A dear friend of mine just began a university job teaching an introductory course in her field of expertise on deconstructing peace and conflict. She writes that the work is both strange and rewarding, and that she is learning to unravel the student psychology around formal education: “I get the sense that many of the students are confused and stumbling in a daze about their classes without much of the information taking root, and I cannot understand what is causing their disorientation.”
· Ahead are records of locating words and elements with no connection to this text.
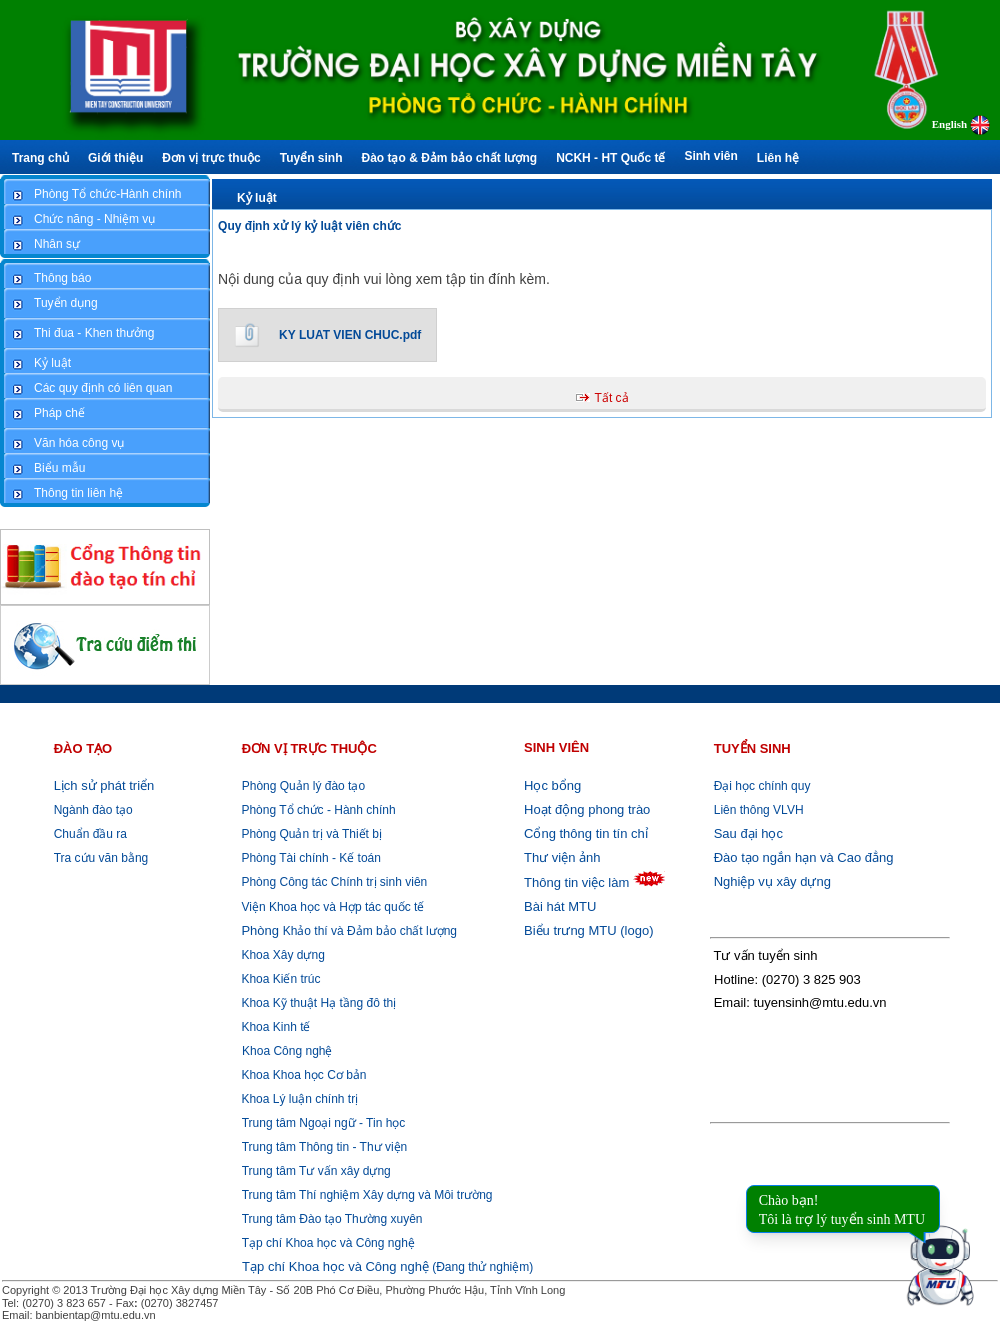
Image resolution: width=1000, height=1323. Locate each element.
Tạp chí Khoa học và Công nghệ (328, 1243)
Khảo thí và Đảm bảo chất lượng (347, 931)
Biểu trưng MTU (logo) (588, 930)
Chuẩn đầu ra (90, 834)
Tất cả (612, 398)
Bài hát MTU (560, 906)
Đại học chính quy (762, 786)
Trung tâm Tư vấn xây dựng (316, 1171)
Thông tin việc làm (576, 882)
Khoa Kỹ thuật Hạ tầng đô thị (317, 1003)
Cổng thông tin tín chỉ (586, 833)
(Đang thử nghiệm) (387, 1267)
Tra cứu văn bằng (101, 858)
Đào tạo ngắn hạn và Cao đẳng (804, 857)
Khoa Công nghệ (287, 1051)
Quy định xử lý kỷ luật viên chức (309, 226)
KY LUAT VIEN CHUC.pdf (350, 335)
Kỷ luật (257, 198)
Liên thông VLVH (759, 810)
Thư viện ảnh (562, 857)
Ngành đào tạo (93, 810)
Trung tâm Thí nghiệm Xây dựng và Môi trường (367, 1195)
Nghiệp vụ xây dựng (772, 881)
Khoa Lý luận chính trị (298, 1099)
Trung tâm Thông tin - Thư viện (325, 1147)
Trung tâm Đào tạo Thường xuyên (332, 1219)
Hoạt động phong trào (587, 809)
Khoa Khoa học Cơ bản (302, 1075)
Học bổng (552, 785)
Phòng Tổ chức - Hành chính (317, 810)
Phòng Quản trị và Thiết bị (310, 834)
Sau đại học (748, 833)
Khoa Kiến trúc (279, 979)
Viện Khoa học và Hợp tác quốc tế (331, 907)
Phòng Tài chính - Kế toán (309, 858)
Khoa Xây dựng (281, 955)
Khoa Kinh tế (274, 1027)
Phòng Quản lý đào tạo (303, 786)
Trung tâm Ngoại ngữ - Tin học (324, 1123)
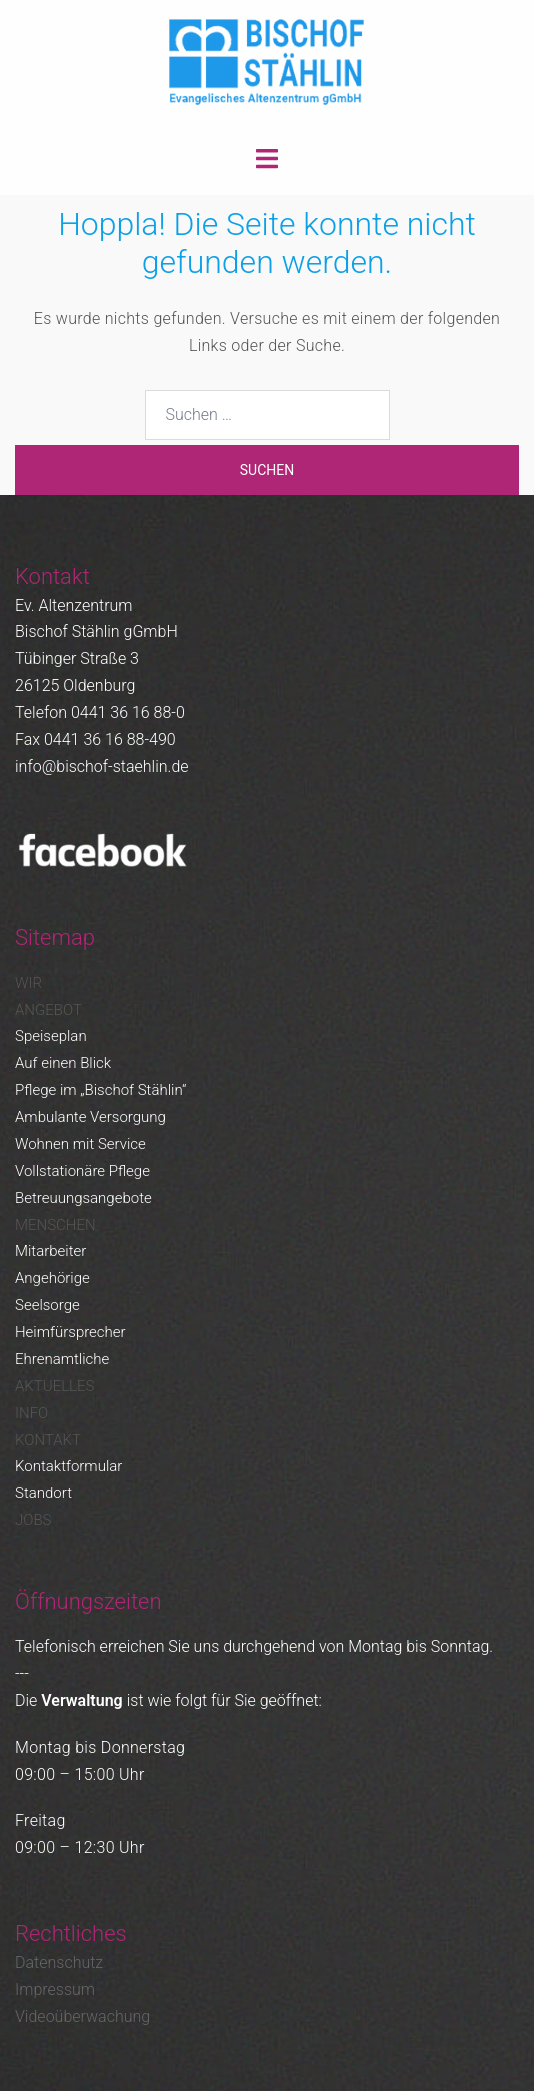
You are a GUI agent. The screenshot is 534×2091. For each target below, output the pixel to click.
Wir (28, 983)
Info (31, 1413)
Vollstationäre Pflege (82, 1171)
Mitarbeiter (50, 1251)
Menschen (55, 1225)
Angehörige (52, 1278)
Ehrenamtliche (62, 1359)
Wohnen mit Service (80, 1144)
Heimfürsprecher (70, 1332)
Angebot (48, 1010)
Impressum (55, 1989)
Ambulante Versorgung (90, 1117)
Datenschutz (59, 1962)
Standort (43, 1493)
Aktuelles (54, 1386)
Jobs (33, 1520)
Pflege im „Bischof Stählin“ (100, 1090)
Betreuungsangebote (83, 1198)
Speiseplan (51, 1036)
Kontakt (48, 1440)
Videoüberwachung (82, 2016)
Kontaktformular (68, 1466)
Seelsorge (47, 1305)
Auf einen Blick (63, 1063)
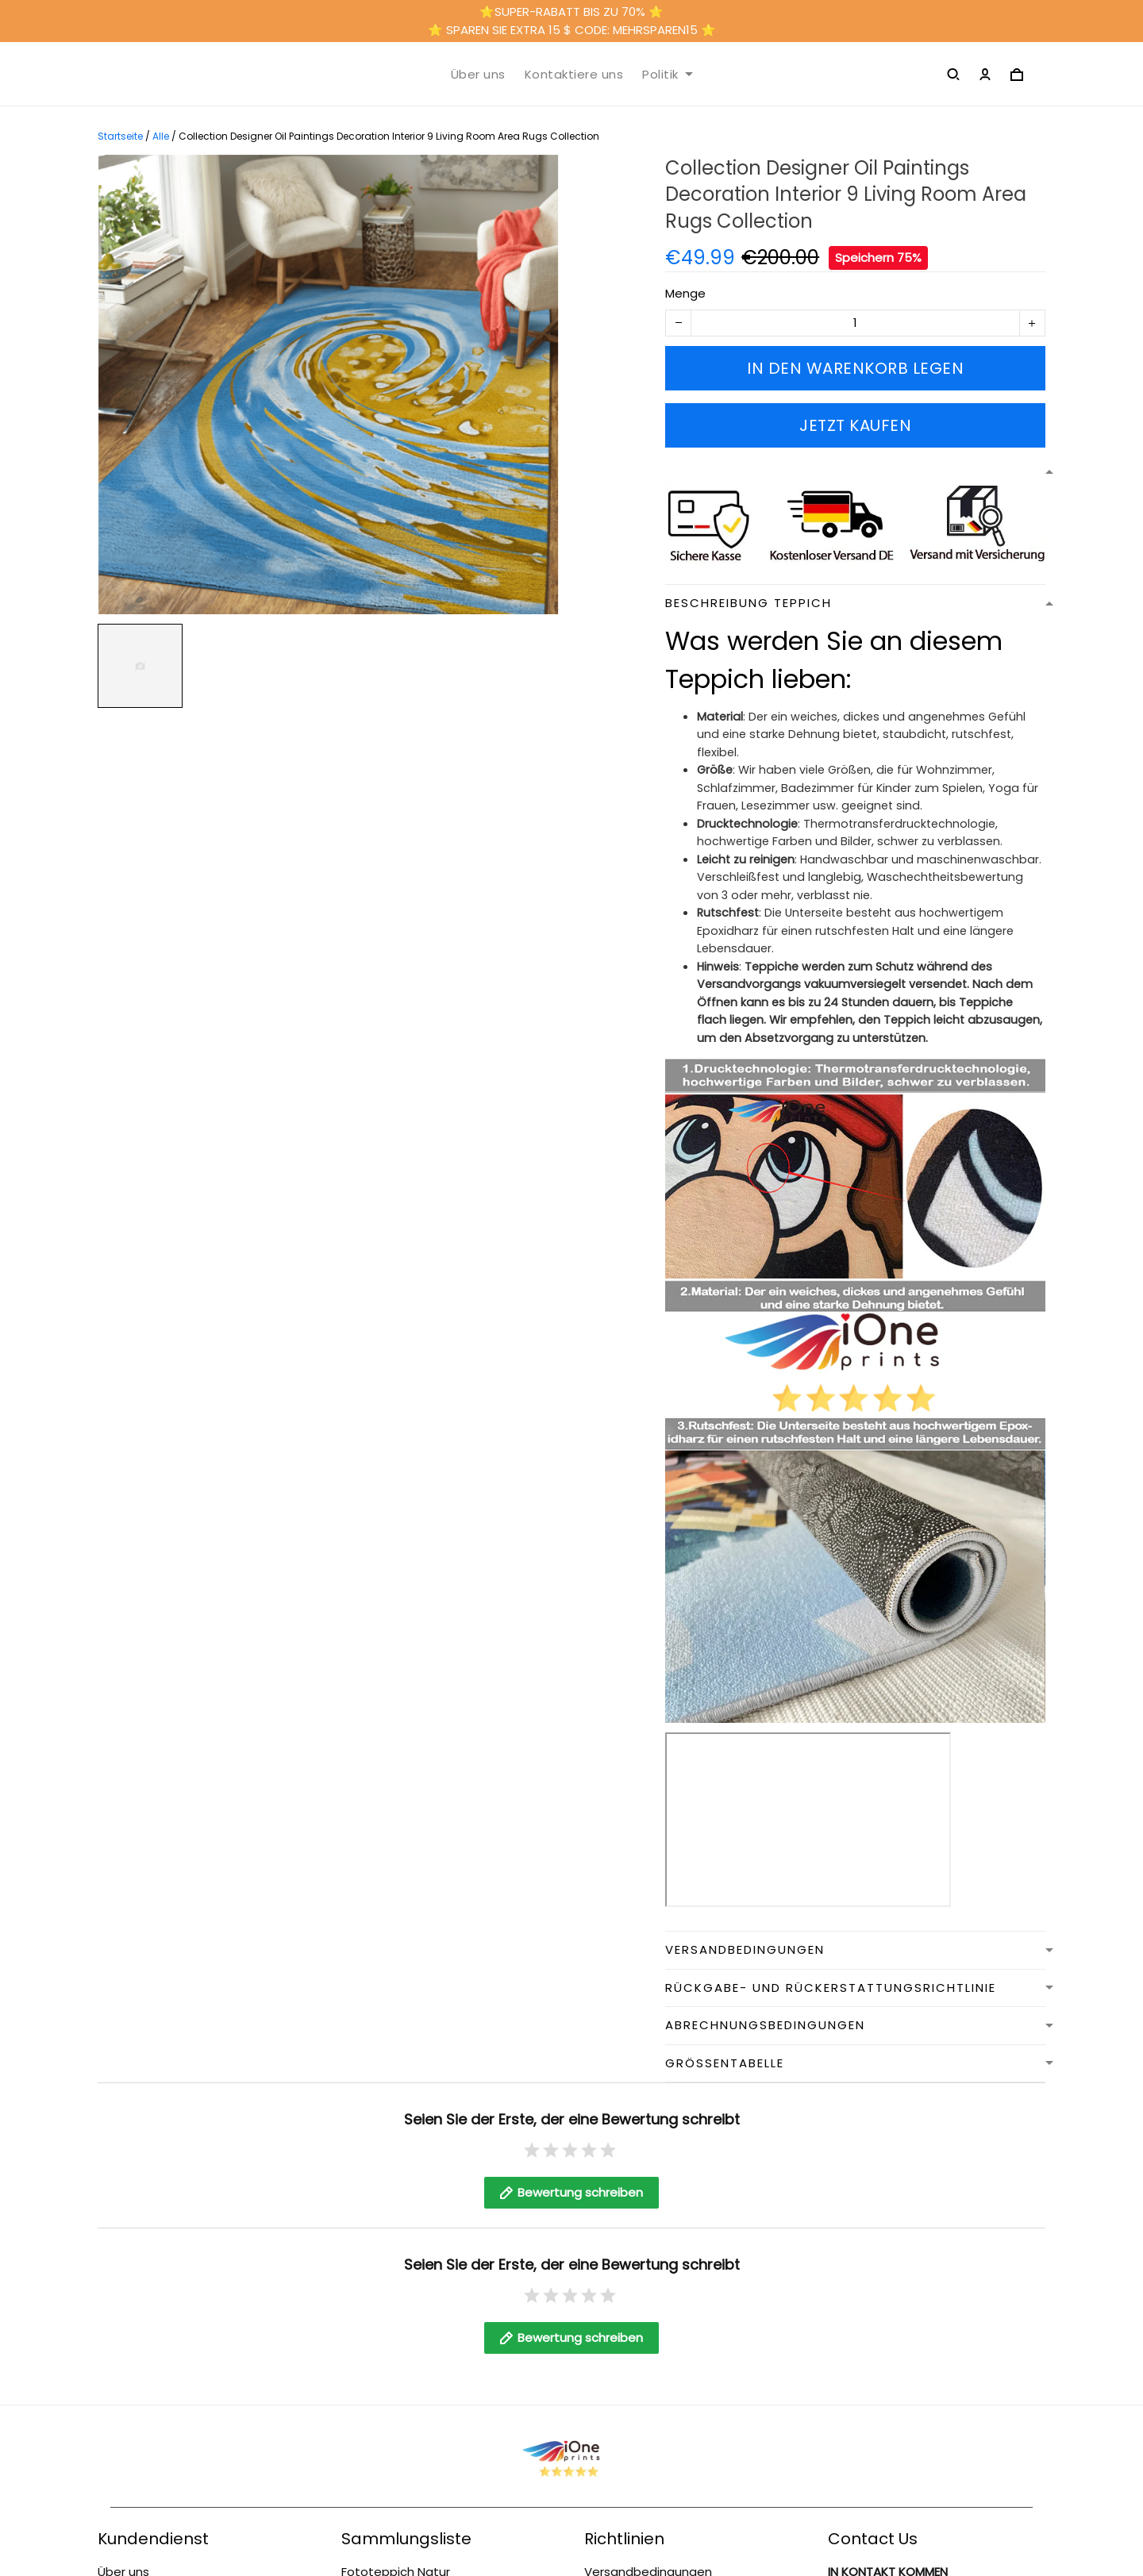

As a part of re-working her classroom strategies, which she does weekly now, she is conducting her own investigation of student wellbeing through daily check-ins at the start of each session, asking them
- how their week is going,
- what they have done that is class-related, and
- questions or struggles that they had.
She finds the answers to her questions revealing – they range from difficulty with the class work itself (an inability to relate to the readings or finding it unnecessary to complete their writing assignments), to external pressures (training for national competitions, or childhood surgeries gone awry when being under an anaesthetic too long compromised their ability to focus in the classroom). Other teachers in the department say that the students are simply lazy and don’t care– this, from a sociology department that teaches about social stratification and the prevailing perception by those who are privileged of low performers as unmotivated.
Recalling my own apathy for many of the required courses I’ve had to take over the course of my undergraduate career, where I was uncertain about how well suited I was to my field of study (it has to be science! perhaps a pre-med track? biology?) I can certainly relate to the student perspective my friend describes. I can’t help but think that if some of those introductory biology lab course instructors took the time to ask the same three questions my friend is asking her students, my love for the rigor of biology and scientific experimentation could have been sustained.